All pre-emergence turf herbicides should be watered into the root zone soil where weed seeds are located to minimize loss from volatilization and photo-decomposition.
Soil longevity of the pre-emergence turf herbicides is not equal. Factors such as volatilization, degradation by ultraviolet light, microbial decomposition, and chemical decomposition, which are influenced by soil type, moisture content, temperature, microflora and method of application, affect disappearance of herbicides in the soil.
Pre-emergence herbicides are effective tools that provide good weed control and good safety when used judiciously and at reasonable rates. Post-emergence herbicides such as used in Warren's 25-3-3 Weed & Feed destroys weeds after thay are growing. The materials are dry, granular formulation and are applied ideally with a drop-type spreader. These materials must be applied to the foliage of the weeds so it will be absorbed into the plants. For optimum control, apply when foliage is wet from dew or sprinkling. Warren's 25-3-3 Weed & Feed is also effective when applied to a dry lawn. It is important for the granules to stick to weed leaves rather than fall to the soil. Use when daytime temperatures are between 50 and 80 degrees. Apply with a properly calibrated spreader. Use on a calm day so granules don't drift onto flowers and shrubs. Don't apply when rain is expected within 24 hours and withhold watering for 24 hours to avoid working the particles off the weed leaves.
Don't use on newly seeded or sodded lawns. Remember, these products don't work overnight. While leaves and stems should begin to twist and curl in just a few days, actively growing weeds will die out slowly. A month or more of good growing weatner may be required for complete control.
This product will not prevent weed seeds in the soil from producing new plants. Always follow label instructions.
Lawn Watering
A practical watering program embodies three basic concepts. Each concept may be set forth as a question?
- How should water be applied?
- How much water should be applied?
- How often?
While basic concepts of a good irrigation program may appear simple, in actual practice such a program is complex.
The amount of water to apply at any one time will depend upon the water-holding capacity of the soil, the infiltration rate, the amount of soil moisture present when irrigation is started, and the drainage from the area watered.
Sandy soils must be watered more frequently than loam or clay soils. A sufficient amount of moisture should be applied to wet the entire root zone. Once the soil is wet throughout the root zone, any additional water applied will merely fill the large soil pores and be "excess".
The soil organic matter is a major factor in turf grass growth and development because it contributes to improved soil structure, aeration, water retention, water movement, and nutrient availability. The addition of organic matter may substantially improve the water-holding capacity of the soil.

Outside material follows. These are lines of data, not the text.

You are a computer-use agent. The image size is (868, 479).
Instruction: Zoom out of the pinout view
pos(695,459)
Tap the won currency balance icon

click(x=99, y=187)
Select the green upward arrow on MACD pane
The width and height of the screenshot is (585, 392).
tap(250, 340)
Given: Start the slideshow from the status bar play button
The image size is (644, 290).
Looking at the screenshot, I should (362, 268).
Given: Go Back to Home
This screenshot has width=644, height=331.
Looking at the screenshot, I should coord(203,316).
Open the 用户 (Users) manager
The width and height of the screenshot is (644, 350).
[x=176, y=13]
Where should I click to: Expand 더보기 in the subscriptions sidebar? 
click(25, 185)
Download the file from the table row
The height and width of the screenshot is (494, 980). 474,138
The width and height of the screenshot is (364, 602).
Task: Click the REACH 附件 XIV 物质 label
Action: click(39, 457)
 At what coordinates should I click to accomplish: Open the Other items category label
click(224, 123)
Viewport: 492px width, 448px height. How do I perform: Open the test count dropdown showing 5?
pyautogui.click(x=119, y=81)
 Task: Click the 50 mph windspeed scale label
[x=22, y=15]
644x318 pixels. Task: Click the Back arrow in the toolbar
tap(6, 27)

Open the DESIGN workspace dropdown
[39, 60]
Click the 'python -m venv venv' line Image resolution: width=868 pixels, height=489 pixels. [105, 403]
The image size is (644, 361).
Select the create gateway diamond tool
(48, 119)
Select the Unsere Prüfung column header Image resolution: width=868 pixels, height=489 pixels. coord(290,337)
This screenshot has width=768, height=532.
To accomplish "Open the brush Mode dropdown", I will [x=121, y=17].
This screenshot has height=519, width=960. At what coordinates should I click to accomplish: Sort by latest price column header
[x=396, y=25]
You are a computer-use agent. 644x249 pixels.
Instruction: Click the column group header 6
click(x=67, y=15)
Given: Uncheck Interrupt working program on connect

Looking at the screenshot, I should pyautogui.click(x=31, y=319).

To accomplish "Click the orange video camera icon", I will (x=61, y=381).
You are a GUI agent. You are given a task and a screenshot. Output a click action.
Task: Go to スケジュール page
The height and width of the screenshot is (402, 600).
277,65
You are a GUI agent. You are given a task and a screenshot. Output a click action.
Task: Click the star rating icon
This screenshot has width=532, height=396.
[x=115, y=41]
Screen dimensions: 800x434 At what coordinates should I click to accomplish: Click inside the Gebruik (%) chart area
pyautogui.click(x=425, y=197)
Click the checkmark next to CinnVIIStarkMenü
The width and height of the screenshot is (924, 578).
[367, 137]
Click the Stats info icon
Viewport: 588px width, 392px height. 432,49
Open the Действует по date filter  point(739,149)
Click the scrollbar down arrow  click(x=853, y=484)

Frequency of irrigation depends on type of grass, the soil's physical properties, and climatic conditions - especially rainfall, humidity, temperature and wind movement.
Many turf grass problems are the result of improper watering. Adequate water is essential for maintaining optimum growth, density and color. Natural rainfall is generally adequate during the cool Spring and Fall periods; however, extended drought periods during Summer may cause the grass to wilt and turn brown. Although it may look unattractive, a lawn that is brown and dormant in Summer will usually recover with the return of cool weather.
If a high quality appearance is desired throughout the season, the lawn should be irrigated as soon as the grass shows signs of wilting. Apply enough water to moisten the soil to a depth of at least six inches. This will develop a deep root system which can better survive drought. In regions of high Summer temperatures it may be necessary to irrigate the lawn several times a week. It is important that sprinklers deliver a uniform amount of water over the area covered by the sprinkler throw. You can check your sprinkler output by placing a row of one pound coffee cans (or any cans of equal size) in a line at one to two foot intervals from the sprinkler to the point of furthest throw. By allowing the sprinkler to run for a given time (1 /2 to 1 hour), the amount of water in each container can be measured and these results plotted to show the distribution pattern and application rate of that particular sprinkler. This procedure should be used at a time other than during periods of peak community water use when water pressure may be lower than normal.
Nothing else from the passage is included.